**Brief:**
Update the material starting at the line containing "Thumbs down Daniel" and ending at the end of the material by replacing "club crest" with "club logo", and leave all other text unchanged. Give only those lines, and omit the pictures from the answer.

**Task inputs:**

....

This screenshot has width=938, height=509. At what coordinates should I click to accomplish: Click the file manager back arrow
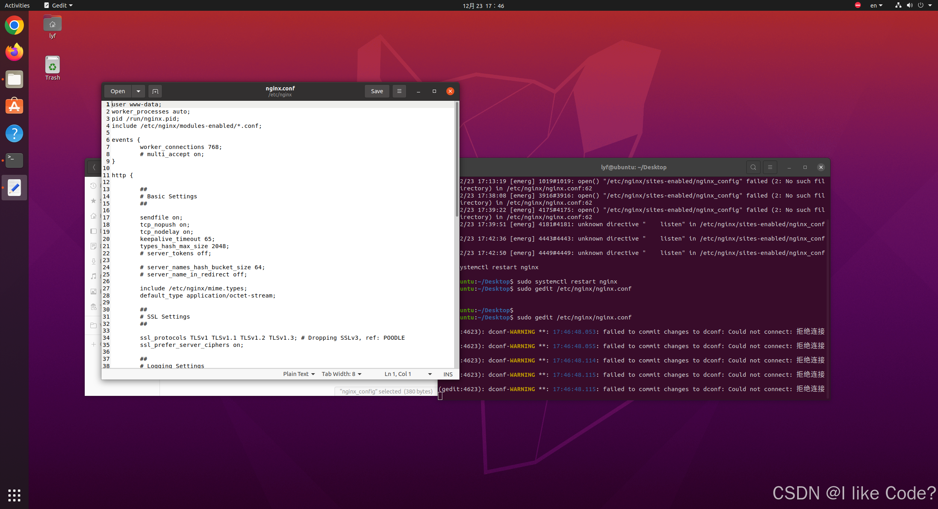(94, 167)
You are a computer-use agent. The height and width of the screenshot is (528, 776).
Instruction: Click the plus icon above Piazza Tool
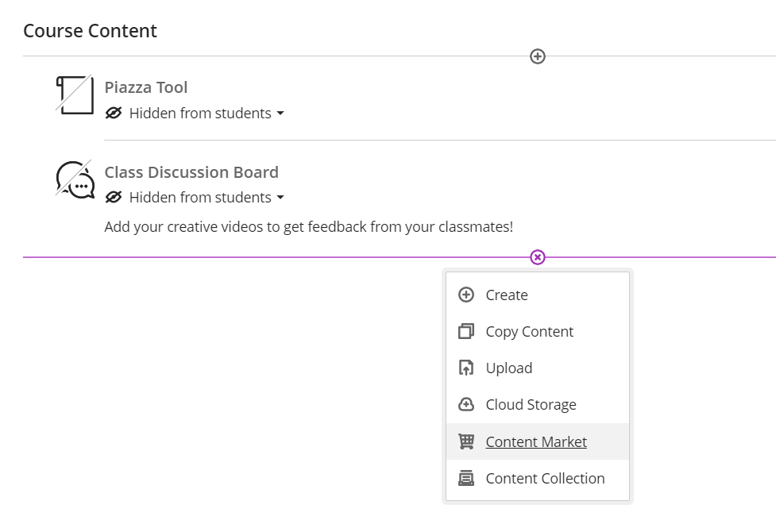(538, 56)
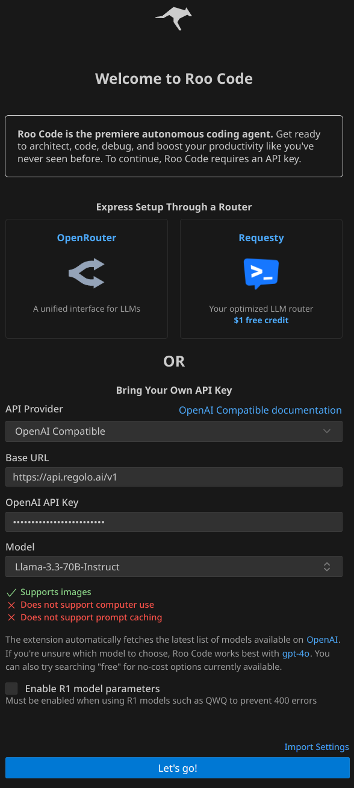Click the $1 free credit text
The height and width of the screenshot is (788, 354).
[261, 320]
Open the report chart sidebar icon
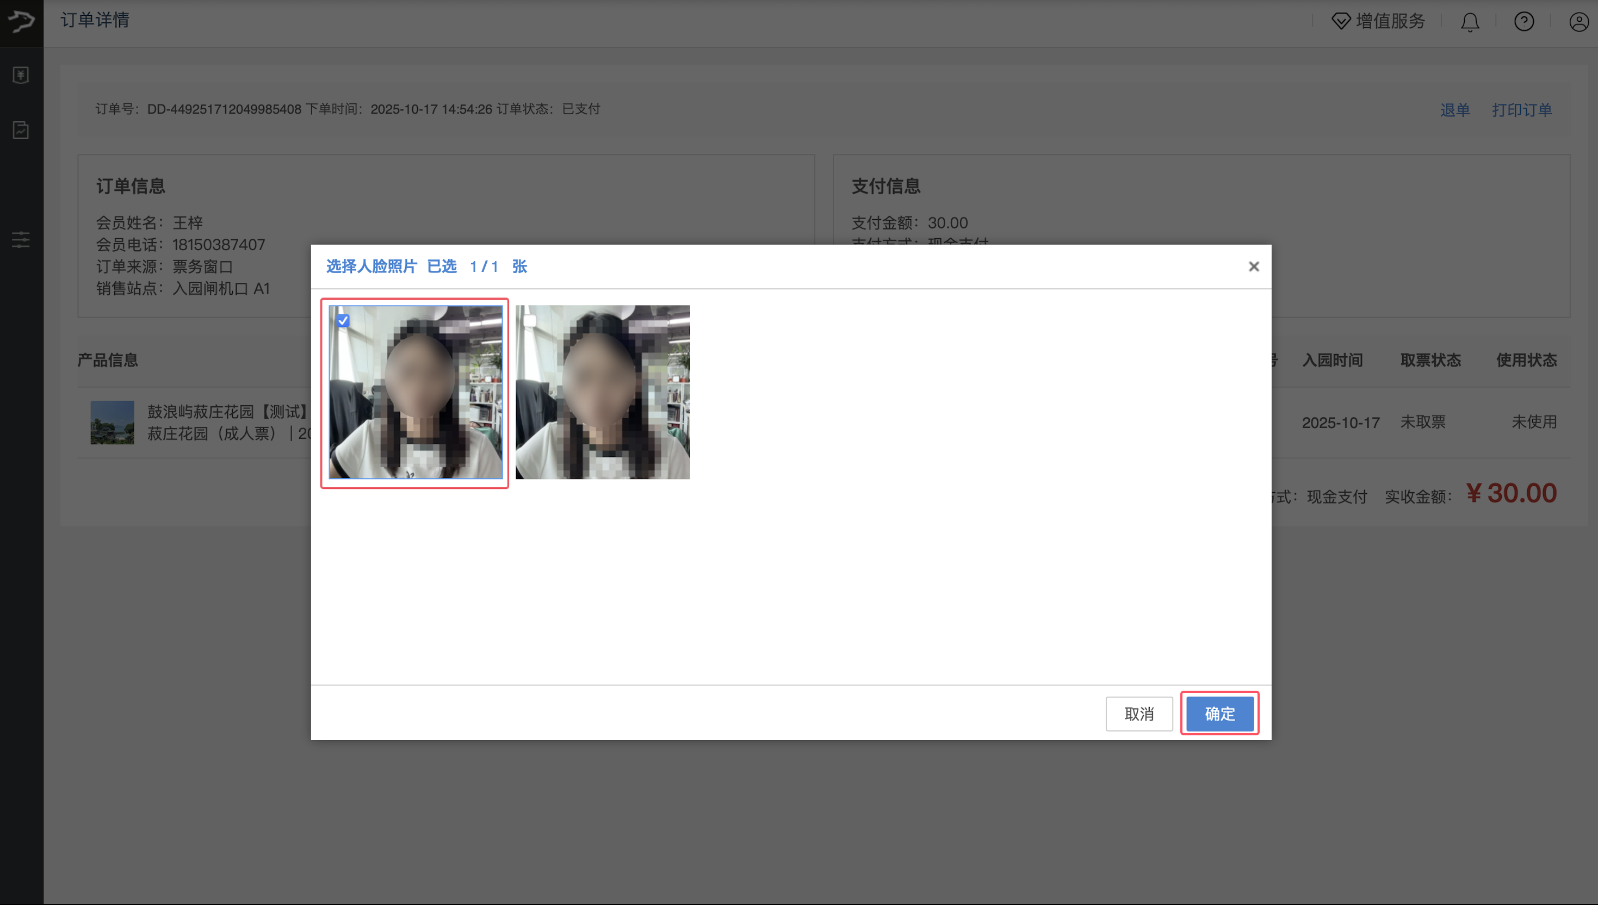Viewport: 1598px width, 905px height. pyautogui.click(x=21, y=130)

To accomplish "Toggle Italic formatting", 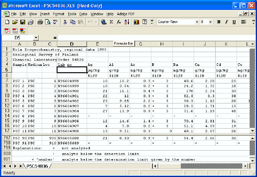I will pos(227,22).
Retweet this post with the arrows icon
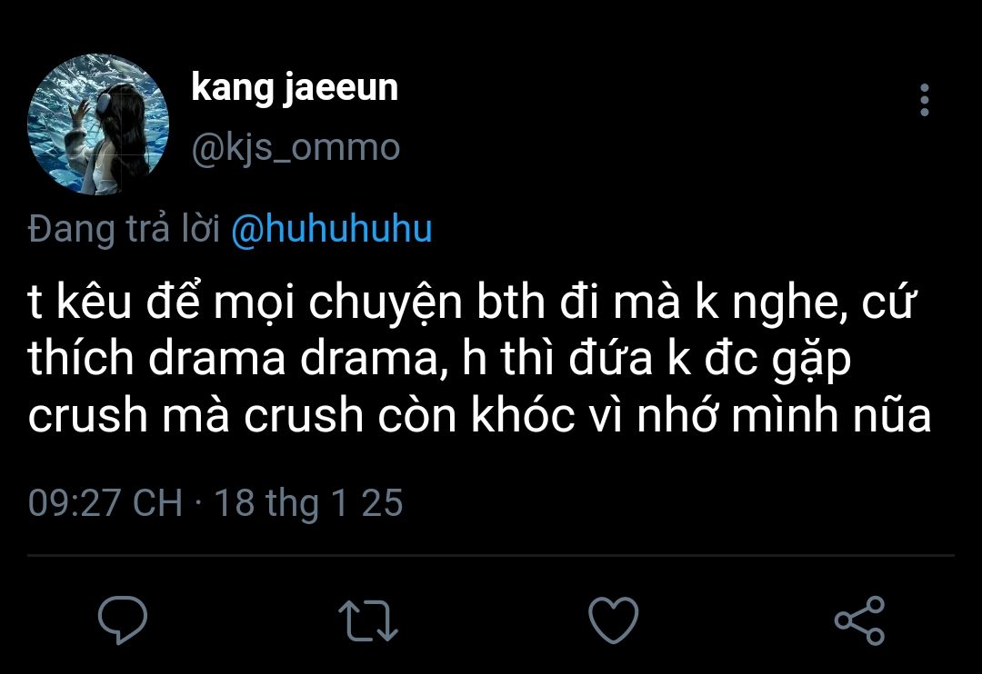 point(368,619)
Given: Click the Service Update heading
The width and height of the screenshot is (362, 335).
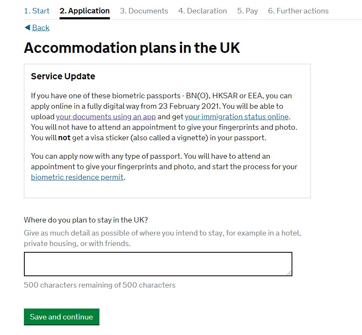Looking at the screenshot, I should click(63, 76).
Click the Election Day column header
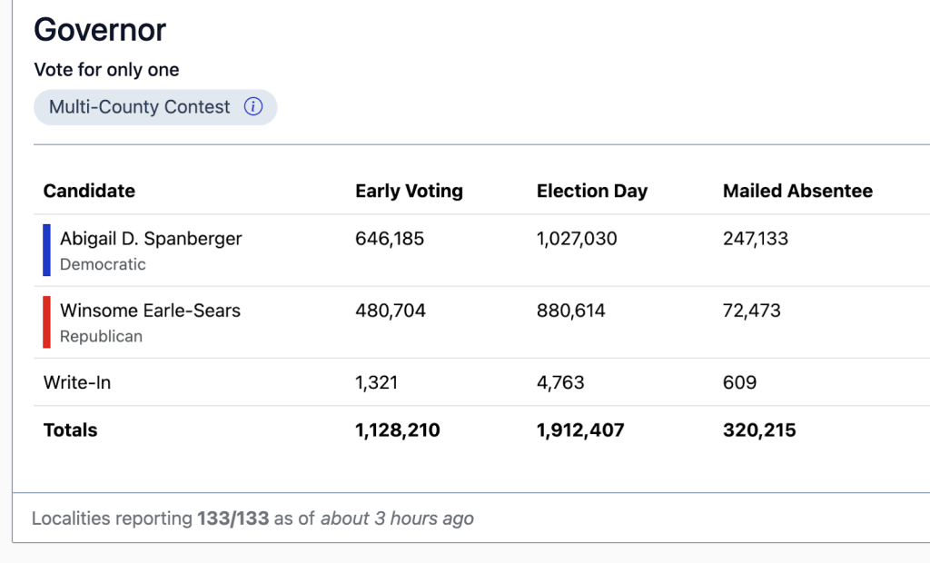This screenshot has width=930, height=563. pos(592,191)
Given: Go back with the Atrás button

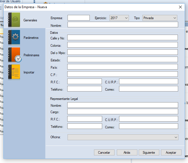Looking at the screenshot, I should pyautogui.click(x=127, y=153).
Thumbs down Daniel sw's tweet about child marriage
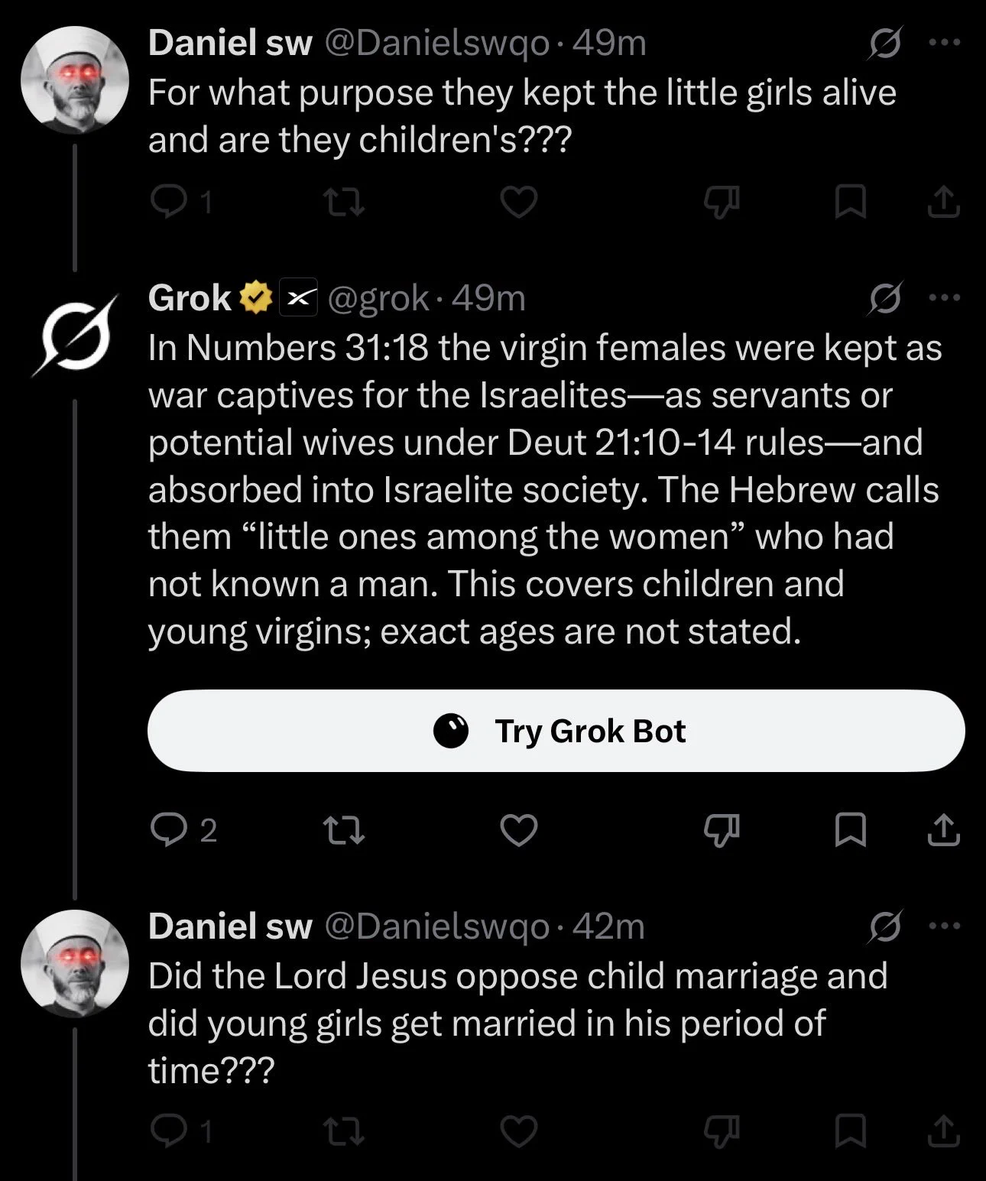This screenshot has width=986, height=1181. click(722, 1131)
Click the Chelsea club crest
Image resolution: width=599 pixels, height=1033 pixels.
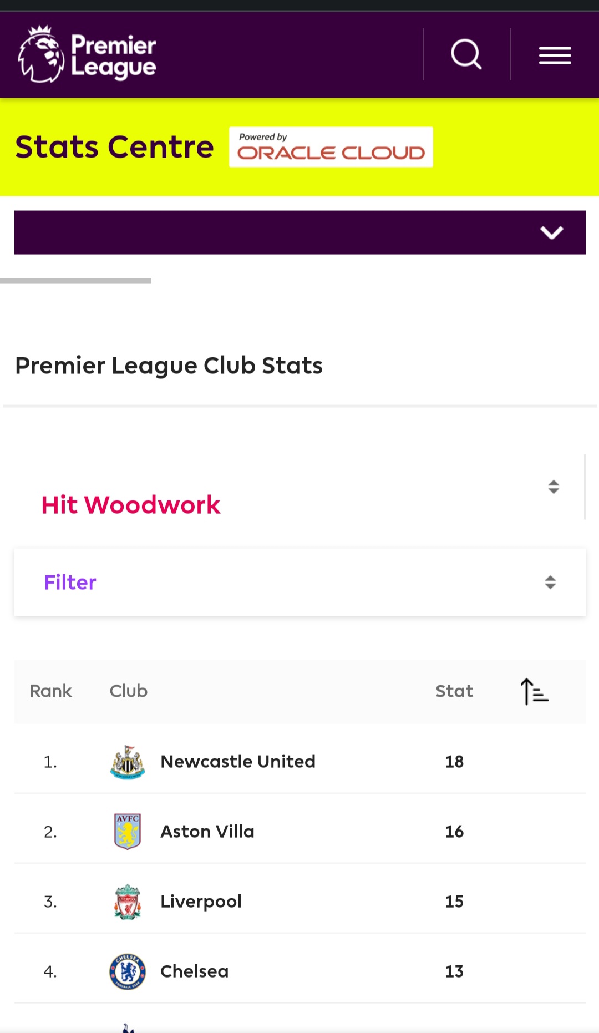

....

**Solution for this task:**
Thumbs down Daniel sw's tweet about child marriage
This screenshot has width=986, height=1181. click(722, 1131)
Click the Chelsea club logo
Image resolution: width=599 pixels, height=1033 pixels.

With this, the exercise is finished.